The second method is typically known as "multi-pass" lighting. With this, you render each object once per light source and set the device to use additive blending on the output. This causes what you render to be automatically added to the contents of the back-buffer, effectively summing your light contributions. It's main advantages are that it's very easy to implement, it can be done in shader profiles with low instruction limits, and doesn't require you to be a hard limit on the number of lights that can affect a single object. However it can obviously be slow, since you have to render objects multiple times.
Thanks for the reply.

Quote:Original post by MJPThis summing can happen in one of two places: in your shader, or in the ROPs when the shader output is blended with the current contents of the render target.


Forgive me i'm very new to shaders, what do you mean by ROPs?

Quote:Original post by MJPDoing this requires that you send the parameters for all of the light source to your shader, and your shader evaluates the lighting term for each then sums the contributions.


Does this mean i need so send info to my shader from every light in my game?

Quote:Original post by MJPHowever it can obviously be slow, since you have to render objects multiple times.


So perhaps for Demo perposes it might be ok to use 'Multi-pass' as i won't be using loads of lights (maybe one Directional and one Spot)?

Quote:Original post by JimmyDeemo
Forgive me i'm very new to shaders, what do you mean by ROPs?


ROP's are "Render Output Units". They are essentially the final part of the pixel pipeline, where the pixel data is output into GPU memory. They're not programmable, but you can tell them to do certain blending functions. So what I was talking about was using additive blending, which means the ROP will take the color value that the pixel shader came up with, then look at the value of the pixel already in the back-buffer, then add them together and output it to memory.

Quote:Original post by JimmyDeemo
Does this mean i need so send info to my shader from every light in my game?


Well not every light source, just the all of the light sources that affect the object you're drawing. Obviously global light sources such as the sun will affect all objects, but for local spotlights and point lights you can use bounding spheres (or some other method) to determine whether the light will affect any particular object.

Quote:Original post by JimmyDeemo
So perhaps for Demo perposes it might be ok to use 'Multi-pass' as i won't be using loads of lights (maybe one Directional and one Spot)?


Oh yeah for two light sources it's fine, and will be easy for you to get it up and running. It really starts to matter more when you have a ton of geometry on screen and lots of light sources.

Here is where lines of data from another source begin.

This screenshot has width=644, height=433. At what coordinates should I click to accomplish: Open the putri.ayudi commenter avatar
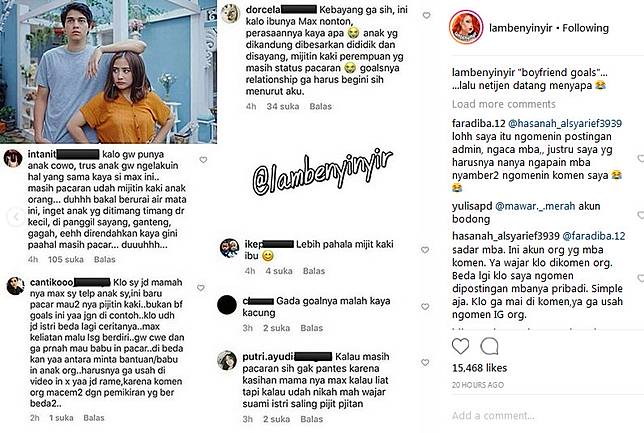pos(227,360)
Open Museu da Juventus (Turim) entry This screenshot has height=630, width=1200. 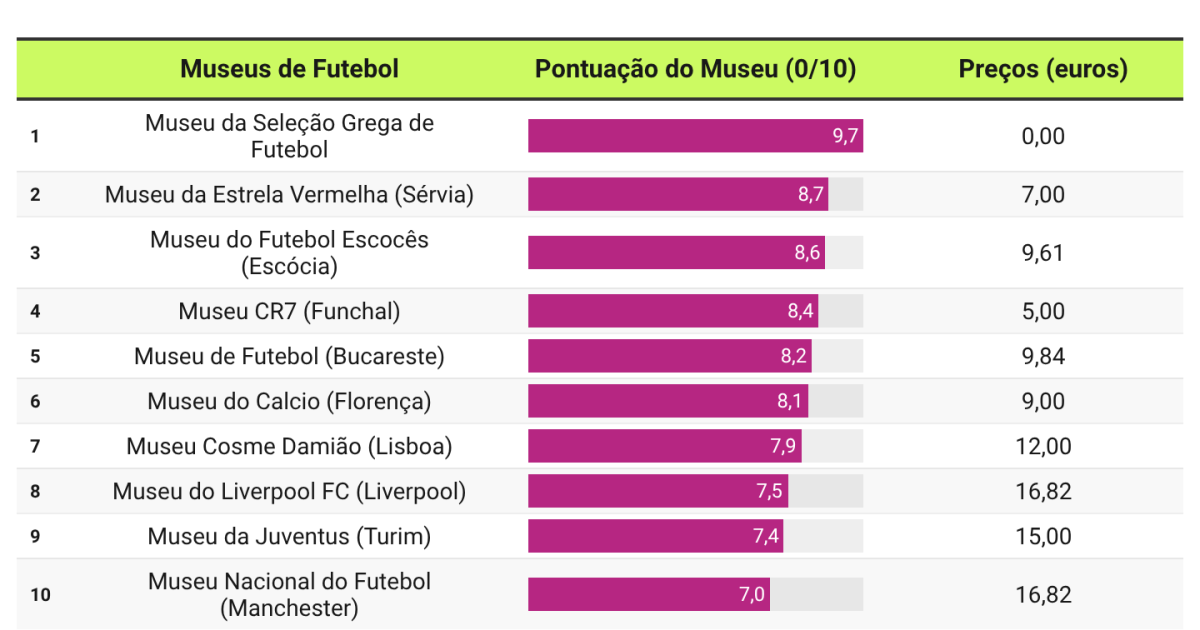point(289,536)
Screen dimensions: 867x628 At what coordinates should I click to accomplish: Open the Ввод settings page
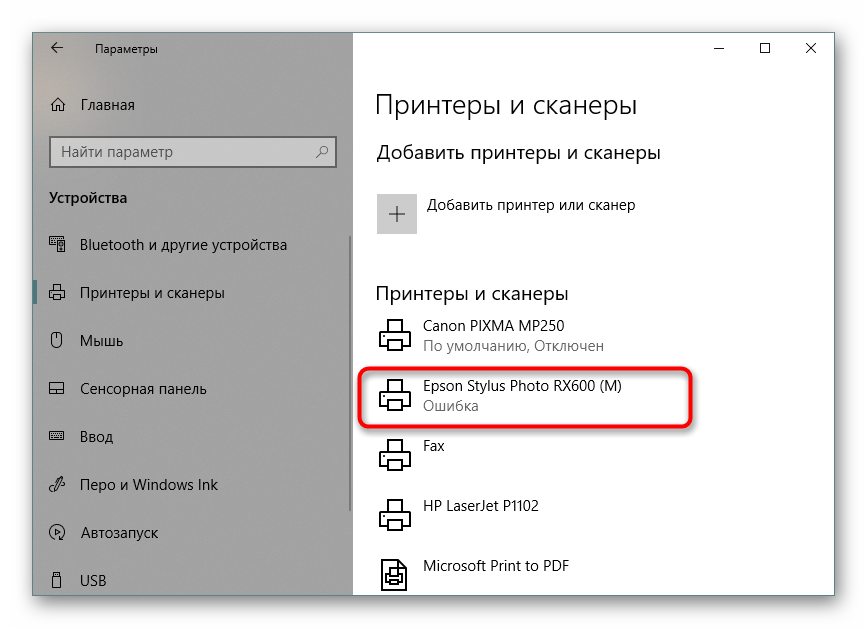coord(96,437)
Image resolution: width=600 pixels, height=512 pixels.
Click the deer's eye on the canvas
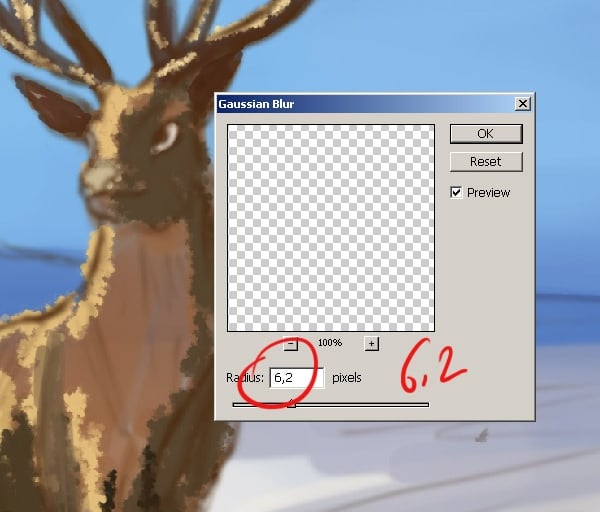click(x=165, y=138)
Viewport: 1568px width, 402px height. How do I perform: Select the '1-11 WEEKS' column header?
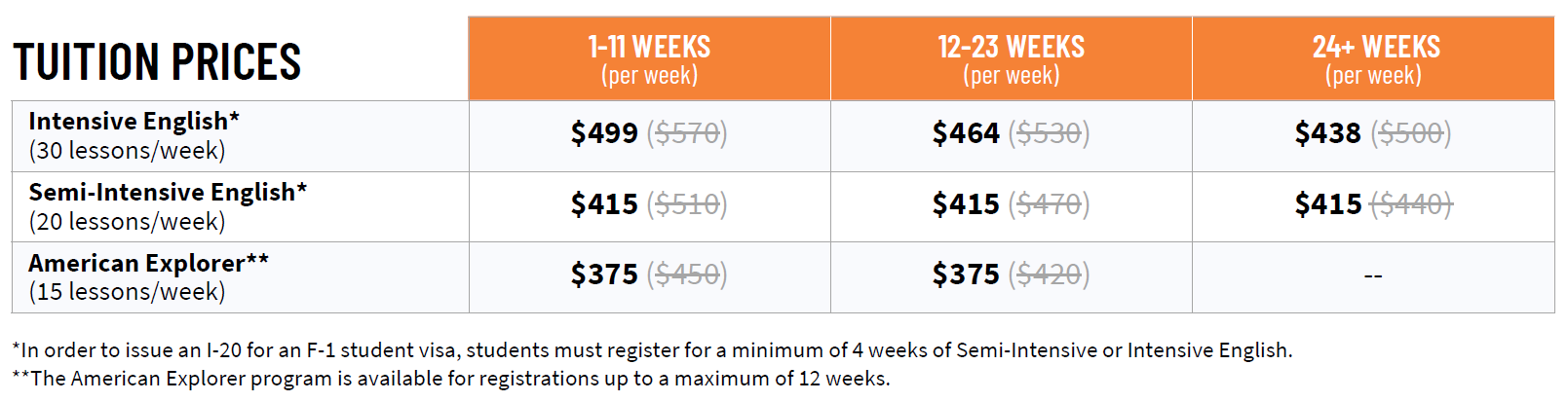pos(649,48)
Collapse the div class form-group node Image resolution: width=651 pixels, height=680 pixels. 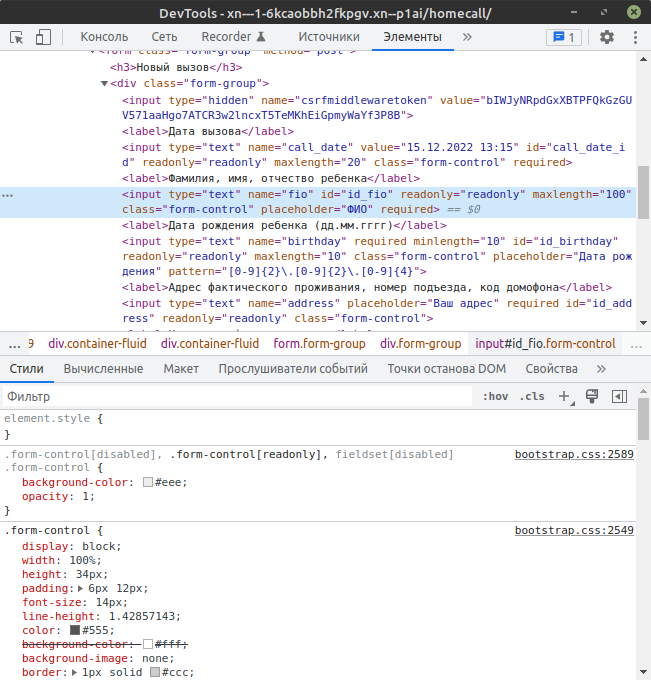pyautogui.click(x=105, y=84)
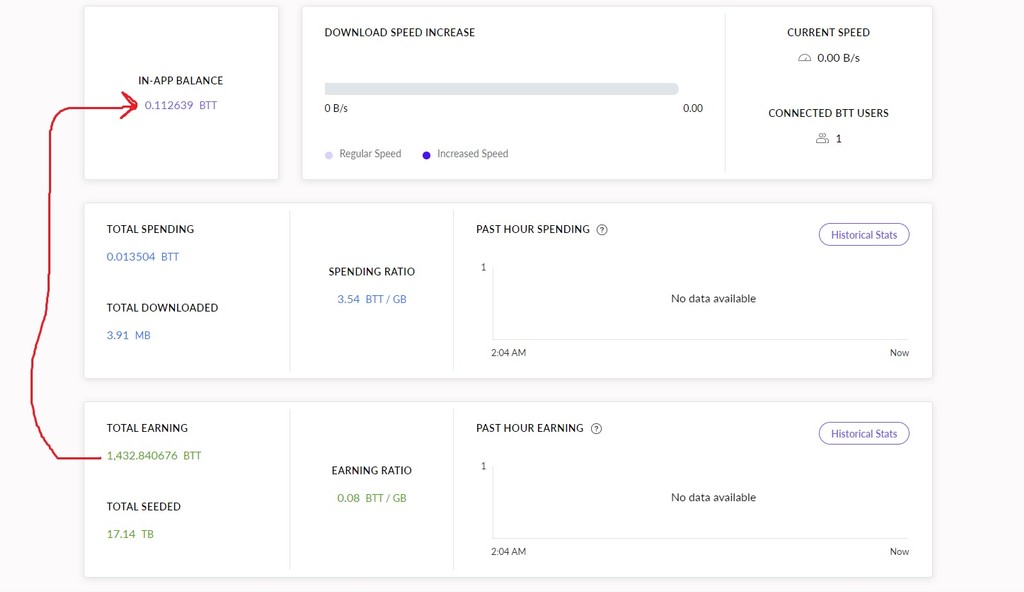Screen dimensions: 1024x592
Task: Click the Past Hour Spending chart area
Action: [x=700, y=303]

Ok good, thats given me a better idea of things. I understand now that you would create a bounding cone for spots for example, the length of which i guess would be dependent on the attenuation.

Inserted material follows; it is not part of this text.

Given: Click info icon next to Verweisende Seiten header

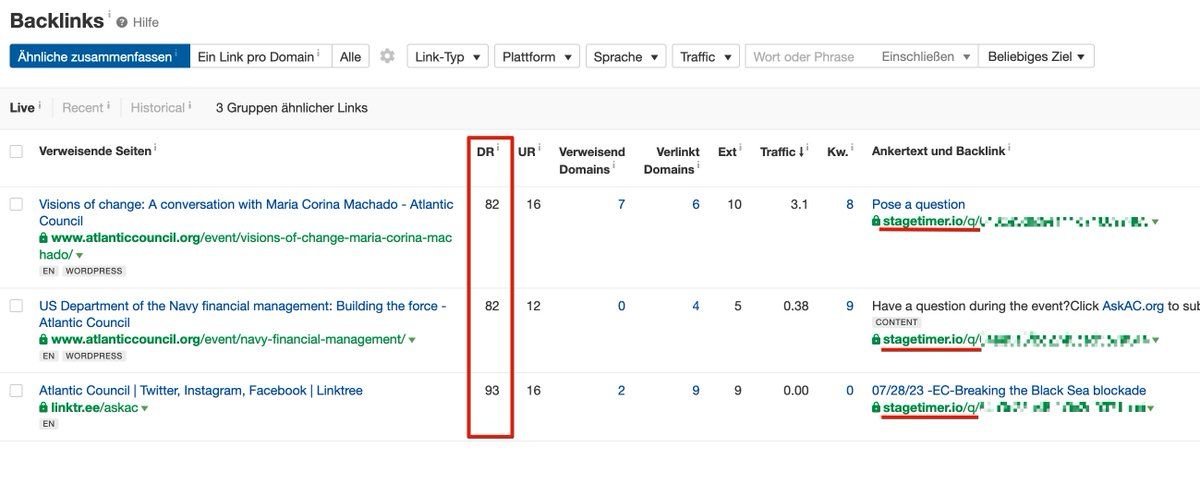Looking at the screenshot, I should coord(155,148).
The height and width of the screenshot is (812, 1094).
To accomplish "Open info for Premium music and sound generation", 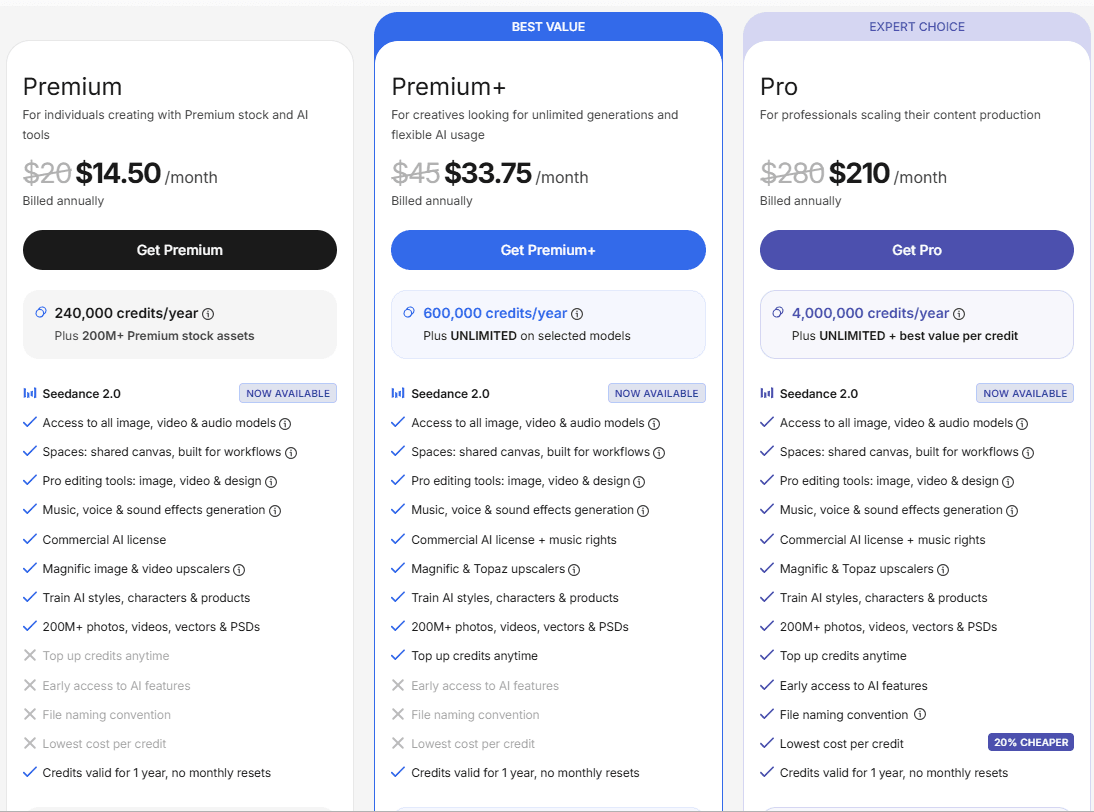I will click(275, 511).
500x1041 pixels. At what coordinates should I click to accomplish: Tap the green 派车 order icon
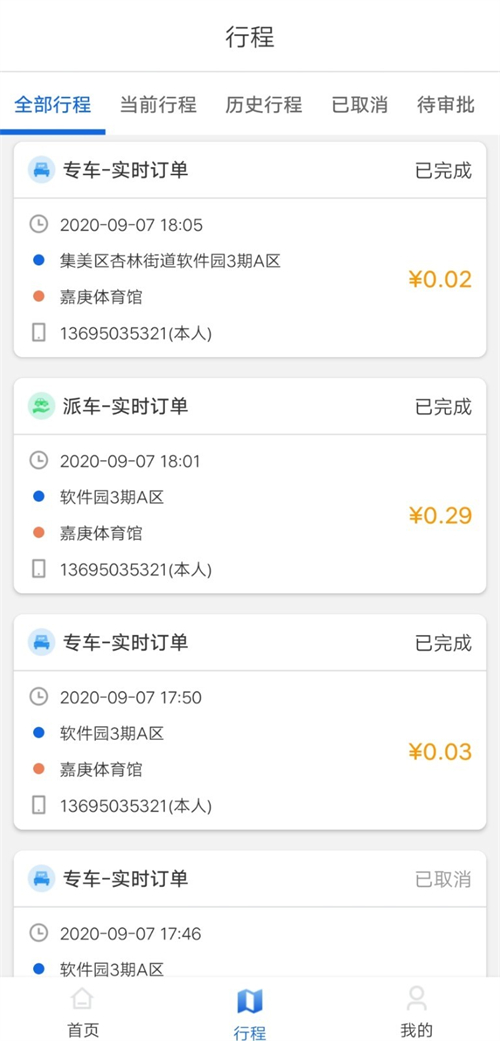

So for multi-pass i would i use the 'Passes' as i understand them in the Effect sense of the word like this;

	//Begin passes	UINT numPasses = 0;	HR( m_FX->Begin(&numPasses, 0) );	for(UINT i = 0; i < numPasses; ++i)	{		HR( m_FX->BeginPass(i) );		drawGrid();		drawCylinders();		drawSpheres();		HR( m_FX->EndPass() );	}	HR( m_FX->End() );


Or would i just call render on each object after each light details has been set in my effect file?
You could do it with the passes in the effect file, but it's not really necessary. It's probably better to just leave your fx file as is and do everything in your app code.